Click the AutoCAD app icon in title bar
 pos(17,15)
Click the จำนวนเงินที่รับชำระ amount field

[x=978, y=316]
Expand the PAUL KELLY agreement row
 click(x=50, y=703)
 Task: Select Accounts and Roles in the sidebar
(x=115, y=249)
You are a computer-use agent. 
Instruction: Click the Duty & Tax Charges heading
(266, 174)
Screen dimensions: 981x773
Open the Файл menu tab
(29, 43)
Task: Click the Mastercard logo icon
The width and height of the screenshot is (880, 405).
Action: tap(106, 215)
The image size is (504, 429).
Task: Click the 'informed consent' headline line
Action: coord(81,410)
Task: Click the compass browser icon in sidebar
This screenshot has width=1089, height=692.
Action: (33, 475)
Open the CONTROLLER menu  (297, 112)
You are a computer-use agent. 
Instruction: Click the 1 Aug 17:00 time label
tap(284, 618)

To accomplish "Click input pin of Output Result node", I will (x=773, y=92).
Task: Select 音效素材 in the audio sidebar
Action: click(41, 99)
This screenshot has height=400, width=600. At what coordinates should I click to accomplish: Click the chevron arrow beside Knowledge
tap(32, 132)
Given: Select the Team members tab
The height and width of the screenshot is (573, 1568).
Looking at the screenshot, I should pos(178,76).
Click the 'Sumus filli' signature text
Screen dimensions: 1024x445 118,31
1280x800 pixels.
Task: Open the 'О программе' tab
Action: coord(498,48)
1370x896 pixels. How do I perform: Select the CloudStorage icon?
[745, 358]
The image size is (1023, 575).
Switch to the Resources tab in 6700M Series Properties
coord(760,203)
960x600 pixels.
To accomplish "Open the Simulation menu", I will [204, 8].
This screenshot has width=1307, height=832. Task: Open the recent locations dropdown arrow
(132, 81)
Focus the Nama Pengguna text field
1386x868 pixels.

....................

▸ PROBLEM STATEMENT
Each line above needs to be output again, exactly as shown.

▸ FINAL ANSWER
Click the AutoCAD app icon in title bar
 pos(17,15)
Click the จำนวนเงินที่รับชำระ amount field

[x=978, y=316]
Expand the PAUL KELLY agreement row
 click(x=50, y=703)
 Task: Select Accounts and Roles in the sidebar
(x=115, y=249)
You are a computer-use agent. 
Instruction: Click the Duty & Tax Charges heading
(266, 174)
Screen dimensions: 981x773
Open the Файл menu tab
(29, 43)
Task: Click the Mastercard logo icon
The width and height of the screenshot is (880, 405).
Action: tap(106, 215)
The image size is (504, 429).
Task: Click the 'informed consent' headline line
Action: coord(81,410)
Task: Click the compass browser icon in sidebar
This screenshot has width=1089, height=692.
Action: (33, 475)
Open the CONTROLLER menu  (297, 112)
You are a computer-use agent. 
Instruction: Click the 1 Aug 17:00 time label
tap(284, 618)

To accomplish "Click input pin of Output Result node", I will (x=773, y=92).
Task: Select 音效素材 in the audio sidebar
Action: click(41, 99)
This screenshot has height=400, width=600. At what coordinates should I click to accomplish: Click the chevron arrow beside Knowledge
tap(32, 132)
Given: Select the Team members tab
The height and width of the screenshot is (573, 1568).
Looking at the screenshot, I should pos(178,76).
Click the 'Sumus filli' signature text
Screen dimensions: 1024x445 118,31
1280x800 pixels.
Task: Open the 'О программе' tab
Action: coord(498,48)
1370x896 pixels. How do I perform: Select the CloudStorage icon?
[745, 358]
The image size is (1023, 575).
Switch to the Resources tab in 6700M Series Properties
coord(760,203)
960x600 pixels.
To accomplish "Open the Simulation menu", I will [204, 8].
This screenshot has width=1307, height=832. Task: Open the recent locations dropdown arrow
(132, 81)
Focus the Nama Pengguna text field
1386x868 pixels.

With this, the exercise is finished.